This is an archived article that was published on sltrib.com in 2006, and information in the article may be outdated. It is provided only for personal research purposes and may not be reprinted.

One hundred years ago, congressional movers and shakers in Washington, D.C., were debating a constitutional amendment prohibiting the Mormon practice of polygamy. This chapter of the debate was spawned in part by the election of LDS Church Apostle Reed Smoot in January 1903 to the United States Senate.

Smoot's unique juxtaposition as both a Mormon apostle and an elected U.S. senator ignited a firestorm of protests and anger throughout the country. Smoot's most vociferous critics were Christian religious leaders, Christian church groups, national women's organizations and anti-Mormon senators playing politics with the issue.

The national outrage was fomented primarily by the erroneous allegation that Smoot himself was a polygamist.

For 40 years prior to achieving statehood in 1896, Utah's relationship with the federal government had been acrimonious. Beginning with the Morrill Anti-Bigamy Act of 1862, the federal government used punitive legislation to stamp out polygamy. The most devastating, the Edmunds-Tucker Act of 1887, effectively forced The Church of Jesus Christ of Latter-day Saints to abandon the practice of plural marriage.

Despite these actions, skepticism of the church members' probity vis-À-vis polygamy persisted in the United States and Washington. Formal Senate hearings against Smoot began in March 1904 and concluded in June 1906. These hearings represented the federal government's last jab at the Mormon practice of polygamy. This last effort against Smoot proved unsuccessful and he was allowed to retain his Senate seat and served there for 30 years.

A few days following Smoot's election in 1903, the Deseret News reported the following: "Congressman Jenkins of Wisconsin today introduce[d] the following amendment to the Constitution of the United States. 'No person shall willfully and knowingly contract a second marriage while the first marriage is still subsisting and undissolved. Any person who shall willfully and knowingly contract a second marriage shall never hereafter hold, occupy or enjoy any office of honor or profit under the United States.'" (Deseret News, Jan. 31, 1903).

Arriving in Washington under a cloud of controversy in March of 1903, Smoot was allowed to take his Senate seat.

Over the first few years of his Senate term, Smoot was apprised of the many congressional efforts to pass a constitutional amendment banning polygamy. Attempts to drum up support for this amendment occurred periodically between the years 1903 and 1906.

The amendment gained the support of many Washington politicians, including President Theodore Roosevelt, though it should be said that Roosevelt was Smoot's greatest supporter in Washington.

_Provided data_
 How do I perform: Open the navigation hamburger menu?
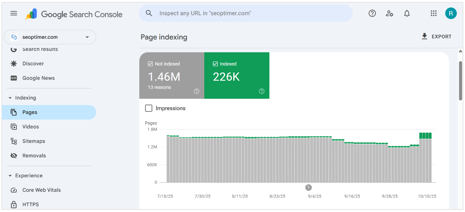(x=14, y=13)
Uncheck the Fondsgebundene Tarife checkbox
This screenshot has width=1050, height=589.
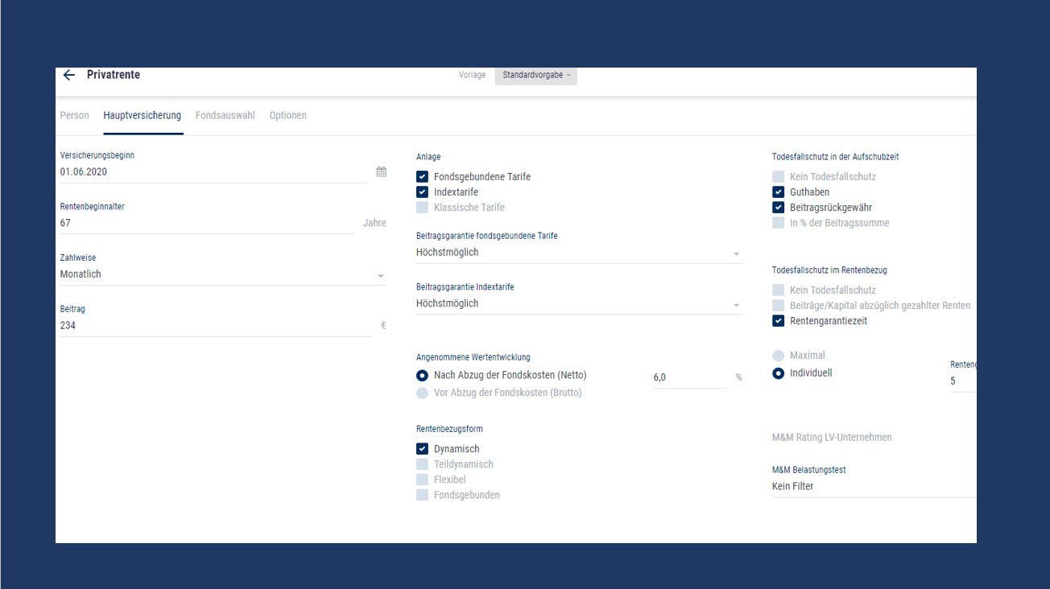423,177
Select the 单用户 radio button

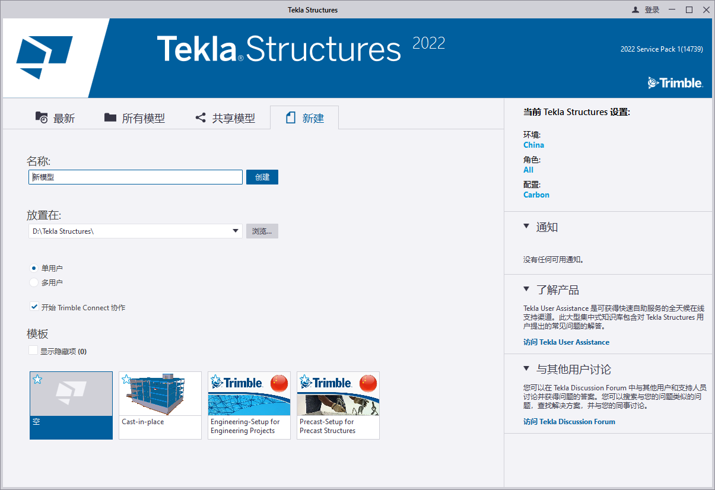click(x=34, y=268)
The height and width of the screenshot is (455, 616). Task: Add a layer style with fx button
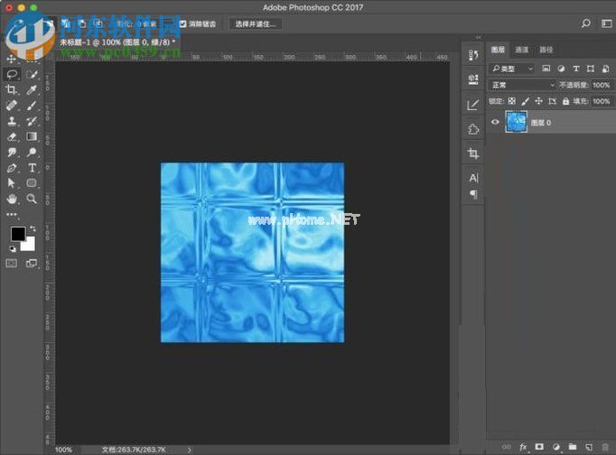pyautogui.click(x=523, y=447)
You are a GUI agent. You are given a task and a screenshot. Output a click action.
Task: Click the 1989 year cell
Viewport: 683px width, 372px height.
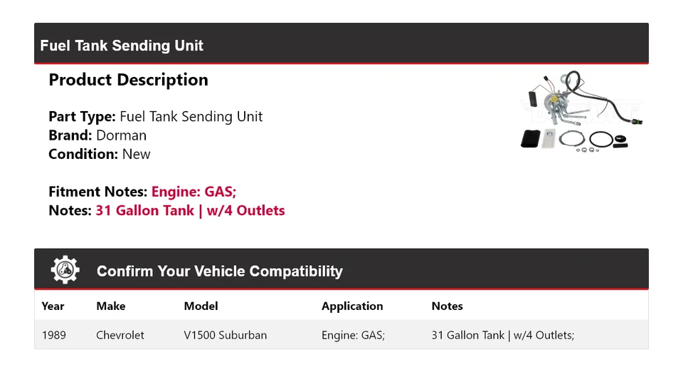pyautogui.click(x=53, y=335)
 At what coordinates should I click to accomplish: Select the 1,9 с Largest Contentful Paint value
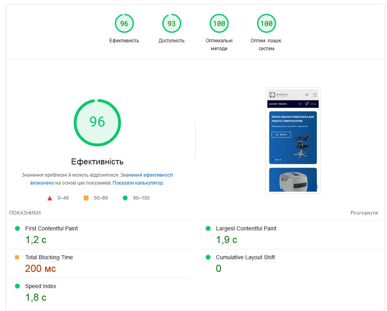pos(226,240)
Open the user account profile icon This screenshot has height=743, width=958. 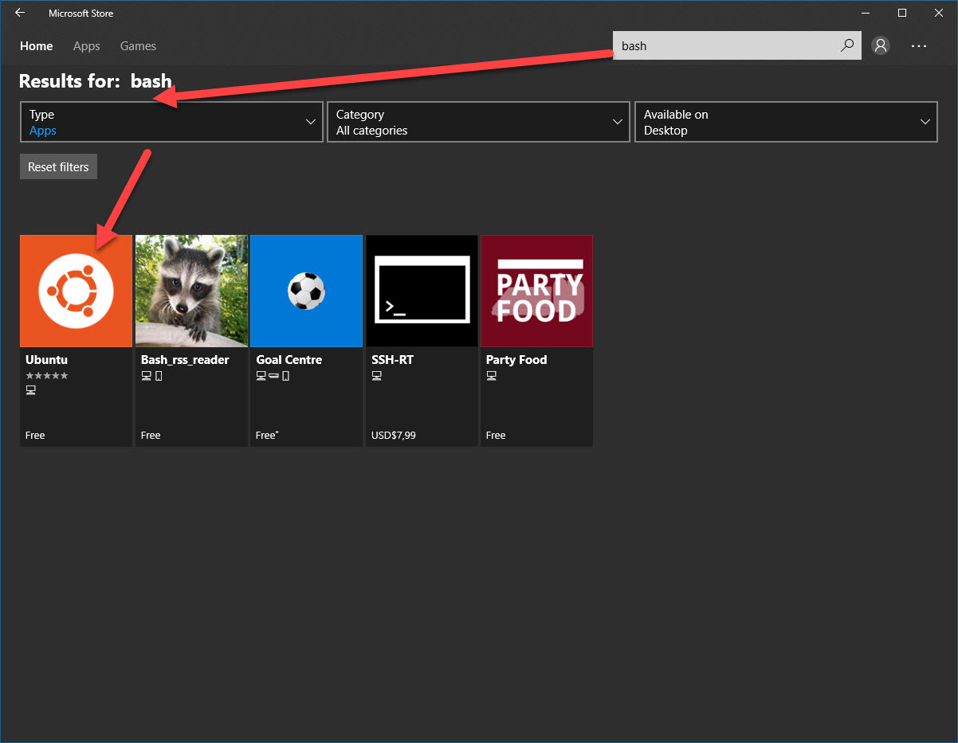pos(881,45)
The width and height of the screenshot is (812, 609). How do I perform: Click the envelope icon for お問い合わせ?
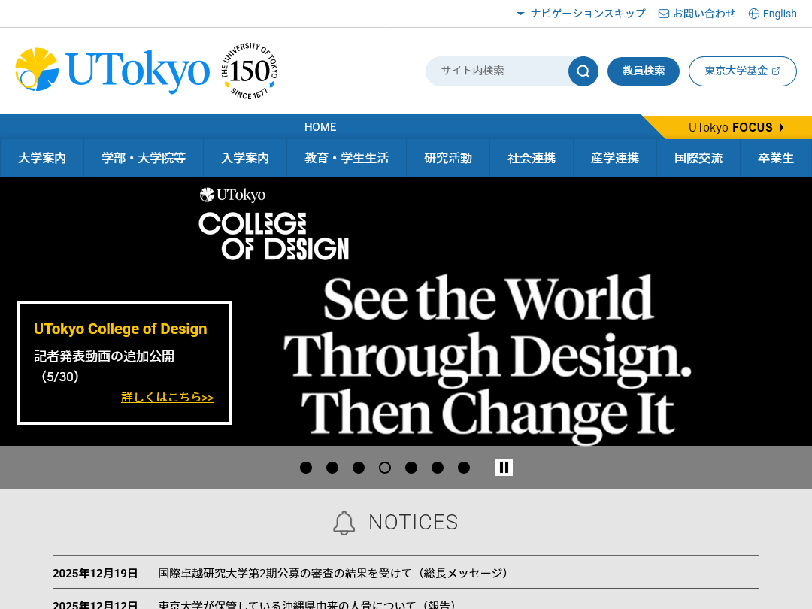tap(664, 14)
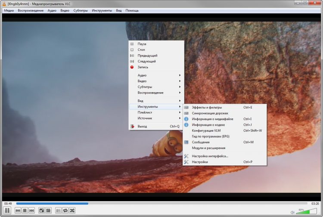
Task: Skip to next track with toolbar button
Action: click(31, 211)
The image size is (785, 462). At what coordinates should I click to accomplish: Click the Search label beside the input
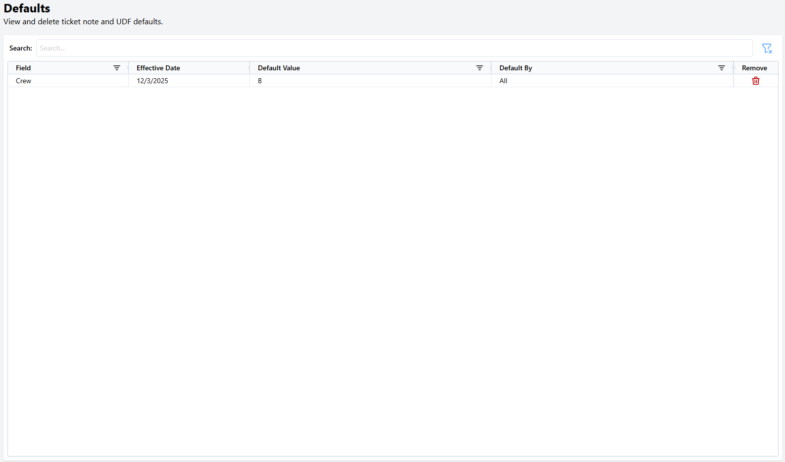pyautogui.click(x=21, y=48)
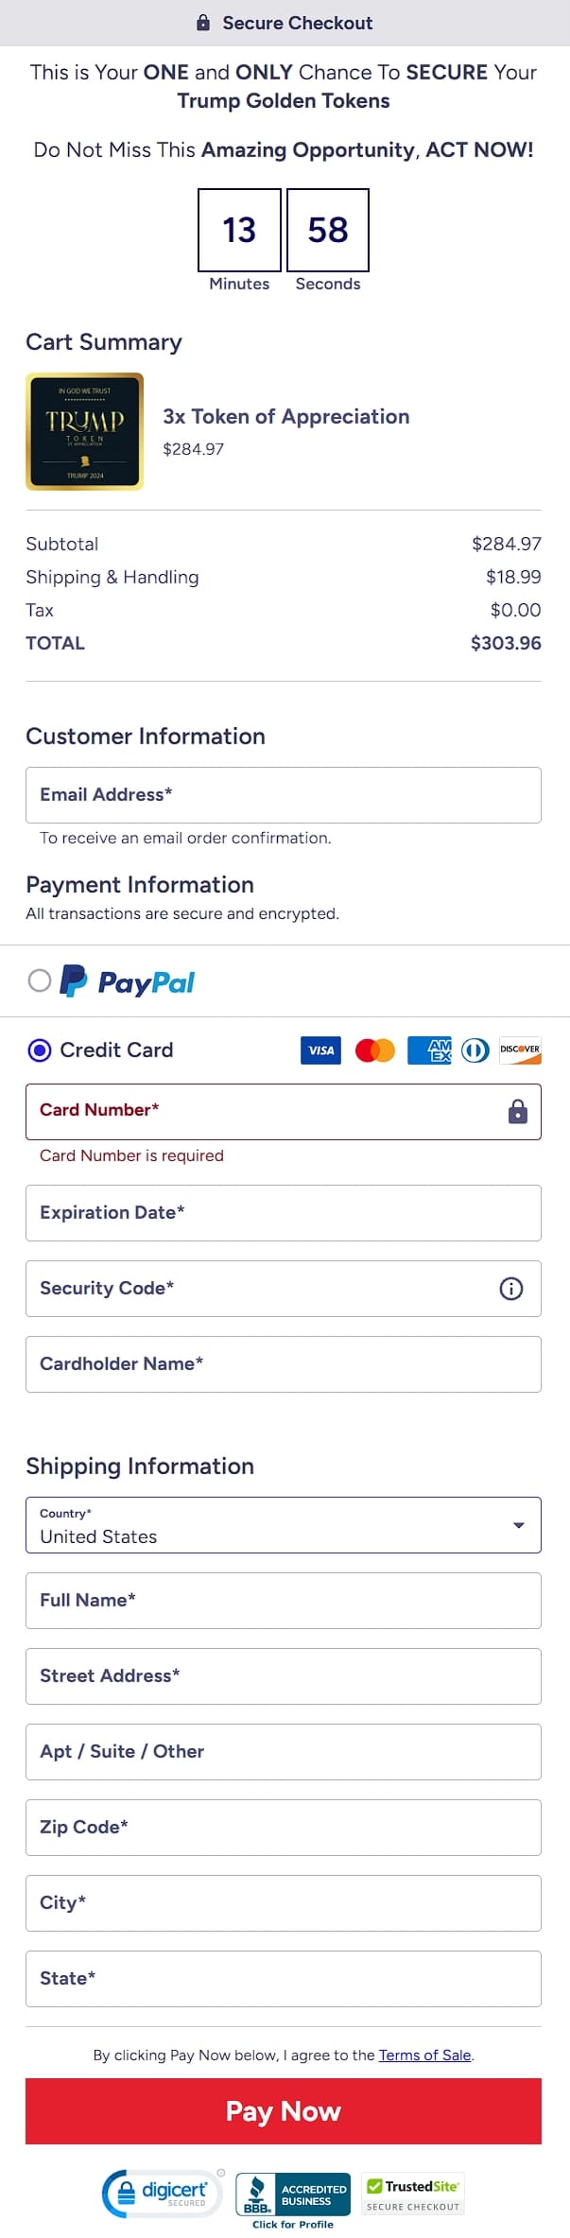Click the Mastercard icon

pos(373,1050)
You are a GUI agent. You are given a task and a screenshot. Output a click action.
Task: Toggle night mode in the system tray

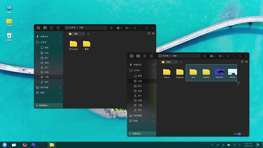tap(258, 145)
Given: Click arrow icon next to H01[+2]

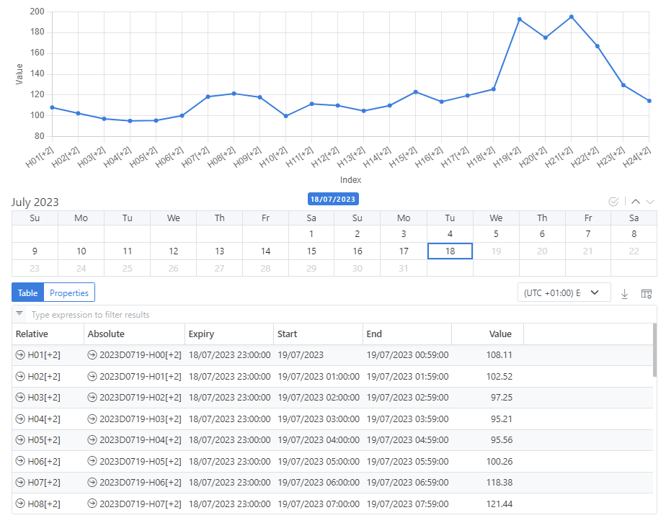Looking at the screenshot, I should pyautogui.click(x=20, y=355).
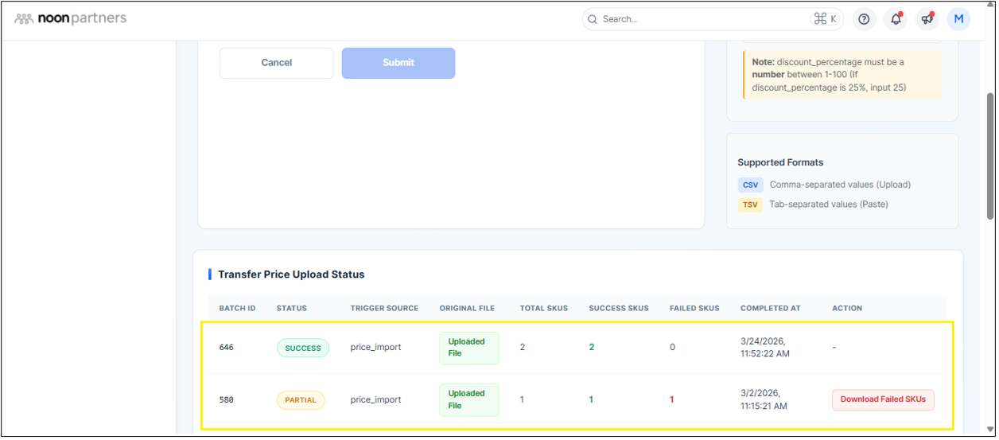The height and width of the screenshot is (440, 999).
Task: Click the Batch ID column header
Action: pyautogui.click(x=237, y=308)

_What is asked_
1. Using the article on Reed Smoot and the polygamy amendment, answer the following:
(a) In what month and year was Smoot elected to the United States Senate?
(b) When did the formal Senate hearings against Smoot begin and end?
(c) Which congressman introduced the constitutional amendment reported by the Deseret News?
2. Could you carry the article on Reed Smoot and the polygamy amendment forward from its final sentence?

_Results_
1.
(a) January 1903
(b) They began in March 1904 and ended in June 1906.
(c) Congressman Jenkins of Wisconsin

2.
With numerous laws criminalizing polygamy already on the books, Smoot adamantly opposed such a constitutional amendment and once stated, "I have taken the position that I am opposed to any more constitutional amendments, and as a citizen of Utah, I am particularly opposed to an amendment that is directed against my people and my state. I have suggested that the best way to reach this question is to pass a national marriage law, and I have assured the Senators that I will support any measure, no matter how strict or what penalties it imposes, [with] provisions for the punishment of fornication, adultery, incest, unlawful cohabitation, and kindred offences. I hardly think that we need worry much about this constitutional amendment proposition." (Reed Smoot to Joseph F. Smith, April 9, 1904.)

The president of the LDS Church during the Smoot hearings was Joseph F. Smith, who was the first witness at the Smoot hearings. Smith ardently opposed the constitutional amendment and also stated, "I say let the national solons amend the Constitution, to punish and insult and degrade this little handful of men who are rapidly passing away, and when they shall see the magnitude of their acts compared with the insignificance of the cause, they and their historians will laugh at their folly, and write them down asses in the broadest sense." (Joseph F. Smith to Reed Smoot, April 9, 1904.)

Despite the strenuous grass-root efforts of the religious groups of Smoot's time, no constitutional amendment came to fruition. One hundred years have elapsed, and though circumstances are markedly different, with judicial activism and gay marriage thrusting the current issue to the forefront, a constitutional amendment on marriage is once again debated in Washington, this time to define marriage as involving only one man and one woman, and thus to outlaw same-sex unions.

Many similarities exist between these two time periods, some of which include the following: One argument for the amendments was to protect the nuclear family. U.S. Presidents George W. Bush and Theodore Roosevelt supported the amendment, Christian coalitions across the country mobilized to lobby for the amendment, U.S. senators in both periods were peppered with letters from concerned churchgoers who urged passage of the amendment, a majority of Americans supported the marriage amendment, and senators used the amendment to benefit politically.

A striking difference between the two amendment debates, and specifically germane to Utahns, is that the LDS Church in 2006 joined forces with national religious groups, who once opposed them, to support a constitutional amendment. LDS Apostle Russell M. Nelson was invited and traveled to Washington to participate in the press conference supporting the amendment. Utah Sen. Orrin Hatch, an active Mormon, sponsored the Senate bill.

In support of the marriage bill, the LDS Church over the past few weeks officially urged its members during church meetings to lobby U.S. senators directly to influence their vote for the amendment.

By opposing the constitutional amendment 100 years ago, the church found itself on the winning end of that debate. A century has elapsed, and a constitutional amendment debate was revived, but, as before, the amendment died on the political vine.

The marriage amendment did not get the two-thirds Senate vote it needed. Sen. Smoot and President Smith's foregoing words echo as the LDS Church finds itself in new territory - on the losing end of a marriage amendment debate.

Paradoxically, when the Senate began its debate on the issue Monday, an active member of the LDS Church, Democratic Sen. Harry Reid of Nevada, in his partisan fashion, gave a blistering speech against the amendment, questioning the necessity for such an amendment as well as declaring unequivocally that he would vote against it.

In this ironic twist, Senate Minority Leader Reid's amendment position smacked against his church's current position, though it reflected the church's historical position of 100 years previous.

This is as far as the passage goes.